**Goal**: Rewrite the stretch from the start of the records through the line containing "Looking at the screenshot, I should click(54, 127).", replacing "headphones" with "microphone" and keeping everything else the same.

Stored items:

◇ ◇ ◇ ◇ ◇

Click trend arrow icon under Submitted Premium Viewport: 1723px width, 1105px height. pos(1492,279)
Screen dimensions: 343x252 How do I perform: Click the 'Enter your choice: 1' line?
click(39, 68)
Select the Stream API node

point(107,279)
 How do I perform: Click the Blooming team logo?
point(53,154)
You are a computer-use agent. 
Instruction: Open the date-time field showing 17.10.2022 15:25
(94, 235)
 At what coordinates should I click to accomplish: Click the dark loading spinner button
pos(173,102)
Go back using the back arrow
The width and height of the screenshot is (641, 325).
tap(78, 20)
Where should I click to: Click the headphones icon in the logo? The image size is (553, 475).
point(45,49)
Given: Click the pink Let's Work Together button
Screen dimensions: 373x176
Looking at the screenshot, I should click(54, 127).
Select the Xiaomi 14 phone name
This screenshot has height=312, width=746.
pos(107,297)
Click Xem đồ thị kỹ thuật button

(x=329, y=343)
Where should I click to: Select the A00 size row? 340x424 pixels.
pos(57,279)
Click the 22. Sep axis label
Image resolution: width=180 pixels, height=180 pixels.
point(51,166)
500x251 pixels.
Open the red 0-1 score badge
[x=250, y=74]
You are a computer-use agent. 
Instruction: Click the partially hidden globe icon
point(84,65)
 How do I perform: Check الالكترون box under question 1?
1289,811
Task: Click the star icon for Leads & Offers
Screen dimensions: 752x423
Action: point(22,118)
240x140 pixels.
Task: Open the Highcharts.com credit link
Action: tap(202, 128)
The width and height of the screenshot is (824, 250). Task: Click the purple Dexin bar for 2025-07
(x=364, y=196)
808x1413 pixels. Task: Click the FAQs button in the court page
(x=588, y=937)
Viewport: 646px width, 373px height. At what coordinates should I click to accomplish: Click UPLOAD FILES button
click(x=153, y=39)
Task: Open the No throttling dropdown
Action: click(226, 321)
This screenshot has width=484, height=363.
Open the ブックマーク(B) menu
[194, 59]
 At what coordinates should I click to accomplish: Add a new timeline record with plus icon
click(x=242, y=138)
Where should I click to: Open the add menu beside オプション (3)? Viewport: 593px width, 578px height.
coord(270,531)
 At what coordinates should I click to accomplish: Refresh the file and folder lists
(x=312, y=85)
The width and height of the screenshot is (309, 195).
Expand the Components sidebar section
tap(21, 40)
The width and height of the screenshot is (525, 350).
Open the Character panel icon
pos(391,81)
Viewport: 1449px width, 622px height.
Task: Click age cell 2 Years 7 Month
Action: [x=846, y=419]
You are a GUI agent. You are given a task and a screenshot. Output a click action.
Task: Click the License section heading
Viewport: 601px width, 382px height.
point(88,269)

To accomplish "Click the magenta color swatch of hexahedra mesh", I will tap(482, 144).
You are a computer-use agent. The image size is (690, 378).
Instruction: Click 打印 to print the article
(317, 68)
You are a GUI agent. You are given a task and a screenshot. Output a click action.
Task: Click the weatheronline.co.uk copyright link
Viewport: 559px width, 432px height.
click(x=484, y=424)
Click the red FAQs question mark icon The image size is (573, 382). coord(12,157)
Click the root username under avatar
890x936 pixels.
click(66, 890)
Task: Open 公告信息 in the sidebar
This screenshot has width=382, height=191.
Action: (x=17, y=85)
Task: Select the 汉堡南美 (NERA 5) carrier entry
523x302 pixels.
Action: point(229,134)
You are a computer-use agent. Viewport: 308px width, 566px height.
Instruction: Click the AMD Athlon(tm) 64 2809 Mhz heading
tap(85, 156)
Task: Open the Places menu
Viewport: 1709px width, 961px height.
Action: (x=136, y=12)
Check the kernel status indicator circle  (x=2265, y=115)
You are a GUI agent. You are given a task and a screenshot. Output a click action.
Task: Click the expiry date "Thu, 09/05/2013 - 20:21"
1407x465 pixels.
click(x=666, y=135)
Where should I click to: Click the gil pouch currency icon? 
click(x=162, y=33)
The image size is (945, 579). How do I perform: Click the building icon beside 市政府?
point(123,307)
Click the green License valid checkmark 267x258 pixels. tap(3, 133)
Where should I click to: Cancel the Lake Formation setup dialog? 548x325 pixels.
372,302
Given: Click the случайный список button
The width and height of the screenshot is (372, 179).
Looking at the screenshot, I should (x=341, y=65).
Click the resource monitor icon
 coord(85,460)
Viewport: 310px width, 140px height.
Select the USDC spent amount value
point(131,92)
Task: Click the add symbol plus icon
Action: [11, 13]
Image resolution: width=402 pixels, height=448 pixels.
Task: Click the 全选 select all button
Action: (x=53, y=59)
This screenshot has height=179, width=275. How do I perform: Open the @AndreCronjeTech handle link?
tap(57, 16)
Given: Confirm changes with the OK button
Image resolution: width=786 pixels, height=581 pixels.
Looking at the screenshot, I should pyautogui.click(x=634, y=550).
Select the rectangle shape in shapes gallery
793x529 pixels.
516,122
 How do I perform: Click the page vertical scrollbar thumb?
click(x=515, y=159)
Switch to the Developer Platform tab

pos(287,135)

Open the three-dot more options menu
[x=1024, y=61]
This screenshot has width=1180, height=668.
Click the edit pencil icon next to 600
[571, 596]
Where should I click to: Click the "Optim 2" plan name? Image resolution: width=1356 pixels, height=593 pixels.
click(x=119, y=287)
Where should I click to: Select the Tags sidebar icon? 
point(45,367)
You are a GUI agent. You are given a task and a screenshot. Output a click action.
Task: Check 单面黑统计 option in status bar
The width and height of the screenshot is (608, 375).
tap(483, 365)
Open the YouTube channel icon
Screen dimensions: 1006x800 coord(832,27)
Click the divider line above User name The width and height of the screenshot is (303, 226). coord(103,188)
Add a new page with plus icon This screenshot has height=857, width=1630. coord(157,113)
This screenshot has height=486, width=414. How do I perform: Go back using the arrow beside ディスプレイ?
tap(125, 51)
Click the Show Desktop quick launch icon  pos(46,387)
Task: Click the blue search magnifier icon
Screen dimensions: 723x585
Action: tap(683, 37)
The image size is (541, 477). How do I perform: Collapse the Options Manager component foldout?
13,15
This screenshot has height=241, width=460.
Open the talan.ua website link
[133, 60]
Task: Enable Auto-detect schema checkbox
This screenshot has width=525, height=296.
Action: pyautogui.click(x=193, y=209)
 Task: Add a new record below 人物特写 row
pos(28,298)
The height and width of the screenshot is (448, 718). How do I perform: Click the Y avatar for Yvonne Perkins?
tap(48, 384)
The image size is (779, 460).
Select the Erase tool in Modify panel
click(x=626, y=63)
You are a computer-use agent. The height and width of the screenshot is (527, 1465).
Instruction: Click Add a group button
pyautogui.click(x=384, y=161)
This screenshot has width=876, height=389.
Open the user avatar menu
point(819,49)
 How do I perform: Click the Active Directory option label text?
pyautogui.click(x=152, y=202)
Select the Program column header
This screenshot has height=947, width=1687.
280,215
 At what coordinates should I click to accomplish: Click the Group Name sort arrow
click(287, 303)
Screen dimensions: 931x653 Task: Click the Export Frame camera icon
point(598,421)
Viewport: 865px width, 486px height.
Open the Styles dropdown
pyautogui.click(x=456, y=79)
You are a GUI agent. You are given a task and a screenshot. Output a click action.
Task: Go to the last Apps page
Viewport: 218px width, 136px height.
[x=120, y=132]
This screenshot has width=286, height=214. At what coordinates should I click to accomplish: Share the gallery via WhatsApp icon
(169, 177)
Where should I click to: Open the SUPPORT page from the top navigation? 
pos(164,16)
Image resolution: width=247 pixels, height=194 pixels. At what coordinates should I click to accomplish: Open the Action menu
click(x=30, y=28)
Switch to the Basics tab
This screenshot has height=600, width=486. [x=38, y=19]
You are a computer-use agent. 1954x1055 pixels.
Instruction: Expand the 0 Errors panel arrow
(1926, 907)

◇ ◇ ◇ ◇ ◇

**Expected answer**:
Click trend arrow icon under Submitted Premium Viewport: 1723px width, 1105px height. pos(1492,279)
Screen dimensions: 343x252 How do I perform: Click the 'Enter your choice: 1' line?
click(39, 68)
Select the Stream API node

point(107,279)
 How do I perform: Click the Blooming team logo?
point(53,154)
You are a computer-use agent. 
Instruction: Open the date-time field showing 17.10.2022 15:25
(94, 235)
 At what coordinates should I click to accomplish: Click the dark loading spinner button
pos(173,102)
Go back using the back arrow
The width and height of the screenshot is (641, 325).
tap(78, 20)
Where should I click to: Click the microphone icon in the logo? The image size is (553, 475).
point(45,49)
Given: Click the pink Let's Work Together button
Screen dimensions: 373x176
Looking at the screenshot, I should click(54, 127).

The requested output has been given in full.